-- Data records follows --
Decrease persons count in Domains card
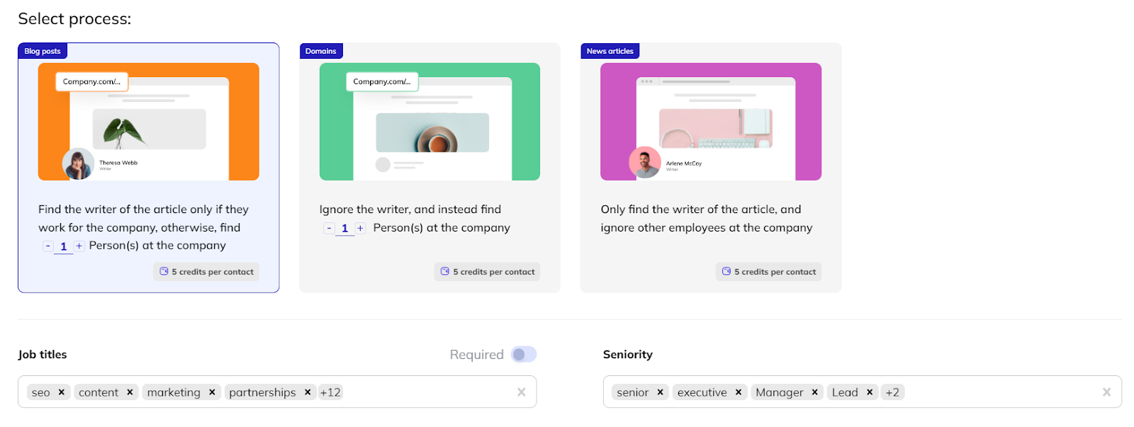Viewport: 1134px width, 427px height. tap(329, 228)
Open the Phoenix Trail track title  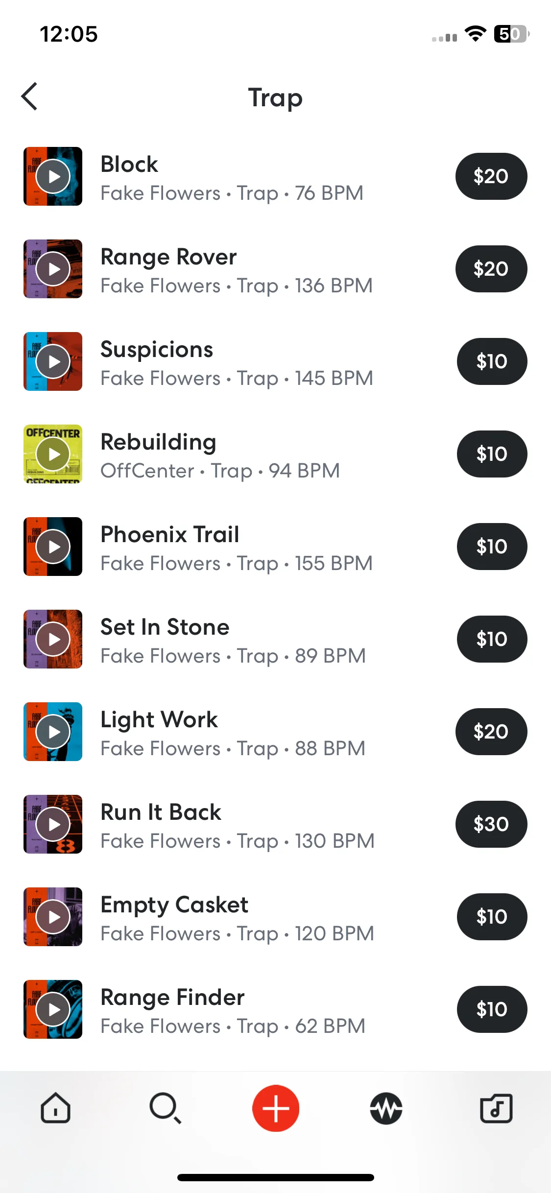(170, 534)
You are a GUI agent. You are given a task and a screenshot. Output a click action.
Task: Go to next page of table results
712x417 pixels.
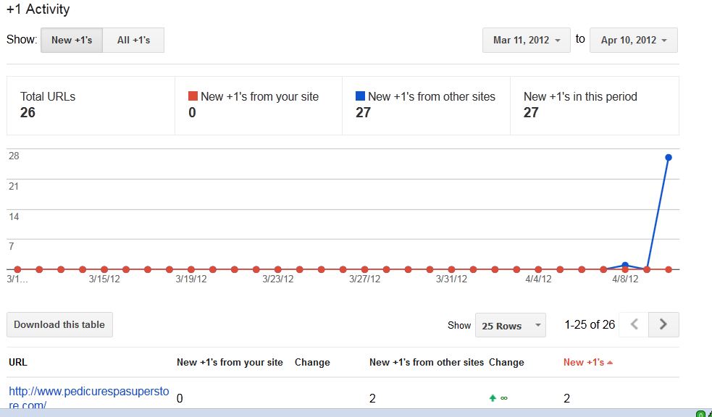point(663,324)
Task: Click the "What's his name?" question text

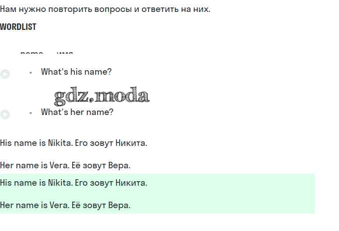Action: (x=76, y=72)
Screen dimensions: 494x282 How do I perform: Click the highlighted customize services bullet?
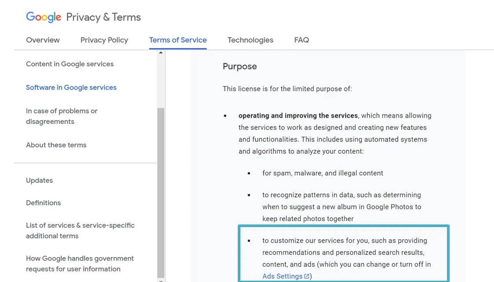pos(343,253)
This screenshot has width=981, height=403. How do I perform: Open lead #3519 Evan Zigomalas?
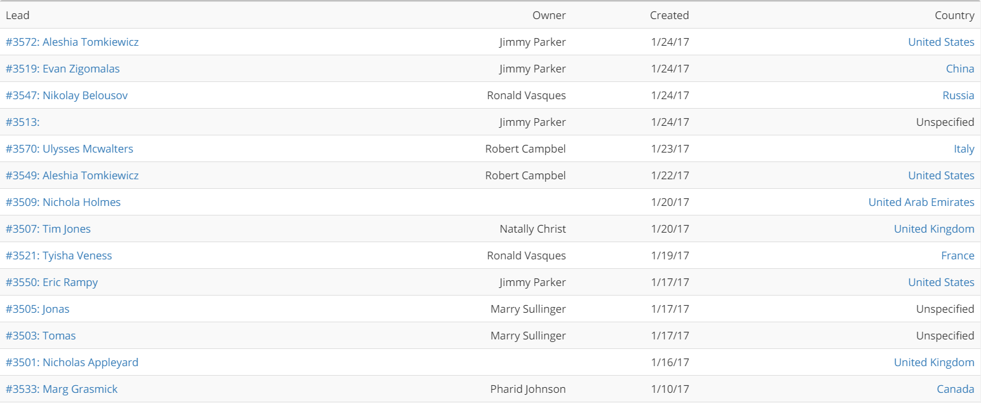[62, 69]
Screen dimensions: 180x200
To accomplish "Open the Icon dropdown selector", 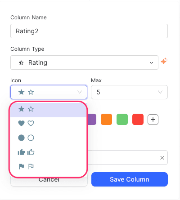I will 49,92.
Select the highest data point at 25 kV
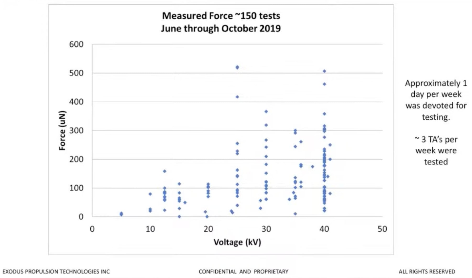 pyautogui.click(x=237, y=67)
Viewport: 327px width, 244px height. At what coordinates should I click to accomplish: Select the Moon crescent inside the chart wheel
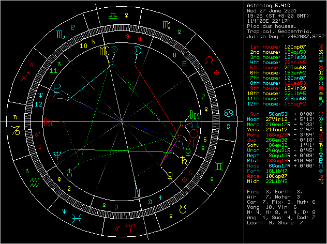[137, 51]
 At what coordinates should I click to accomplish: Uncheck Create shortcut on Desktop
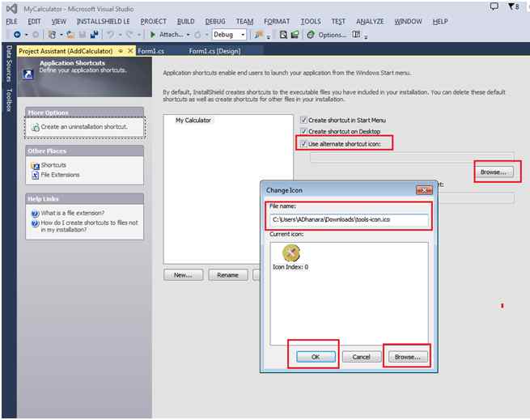[303, 131]
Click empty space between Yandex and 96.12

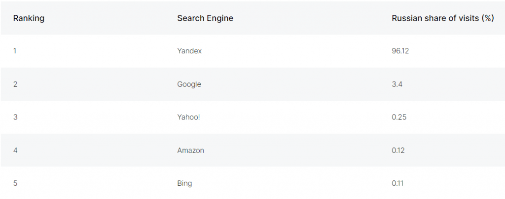tap(296, 51)
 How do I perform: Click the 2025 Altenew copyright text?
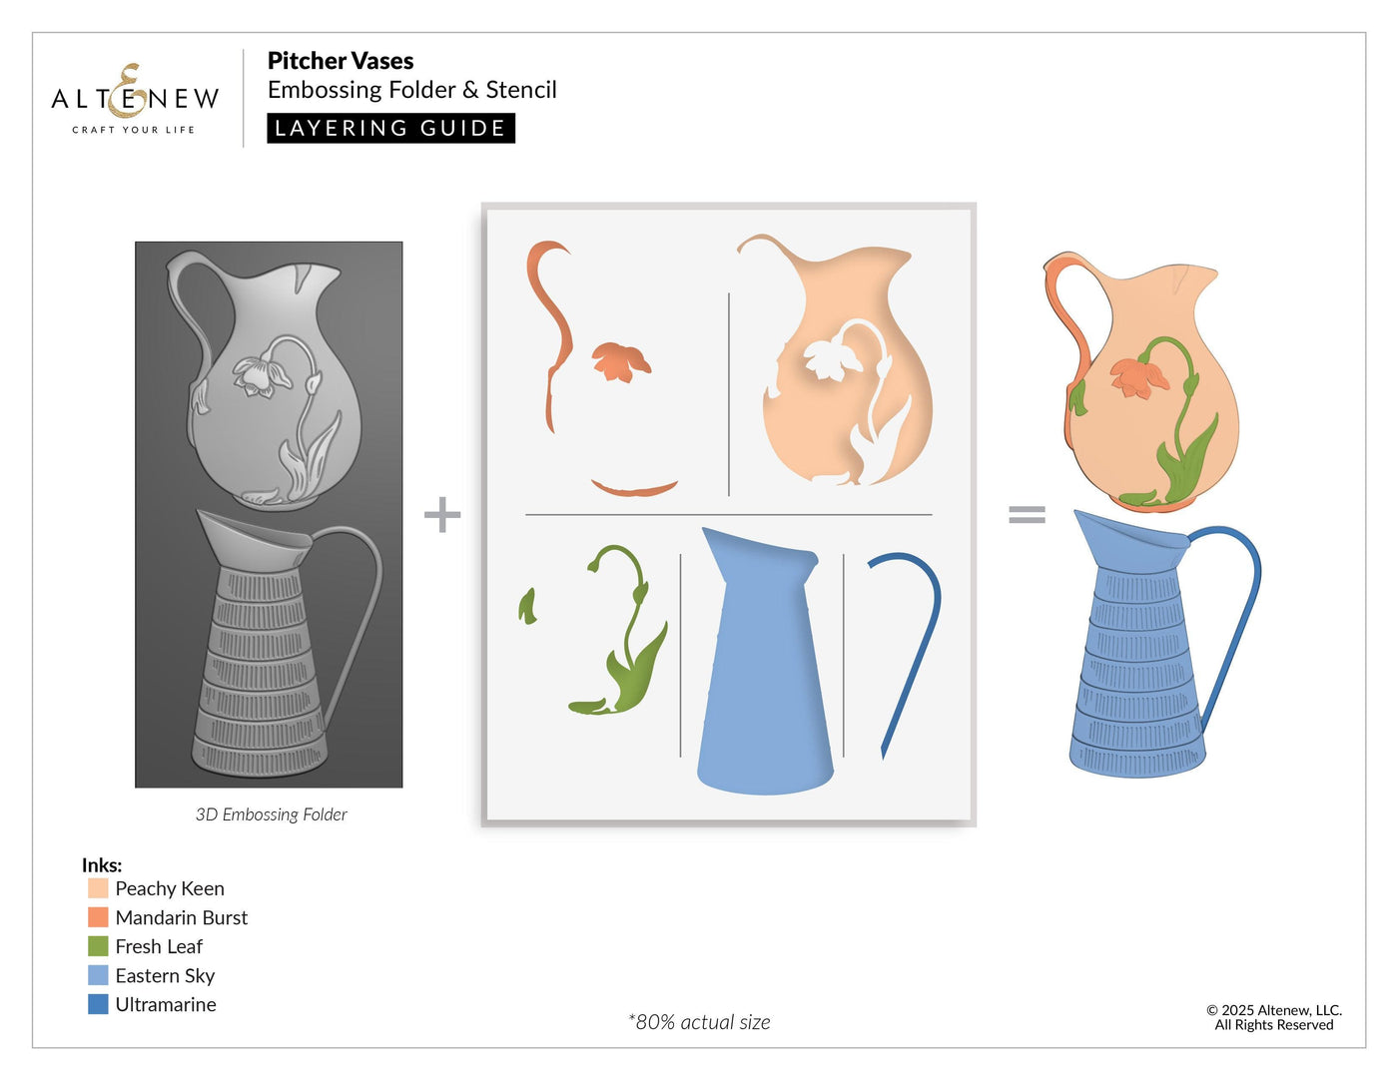click(1274, 1017)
-- Data records concluded --
» Task:
Take the line containing "Click empty space between Yandex and 96.12" as the first and the last line of the records as the end. Print every line in that span exactly, leaving out pictures.

» Response:
Click empty space between Yandex and 96.12

tap(296, 51)
 How do I perform: Click the 2025 Altenew copyright text?
click(1274, 1017)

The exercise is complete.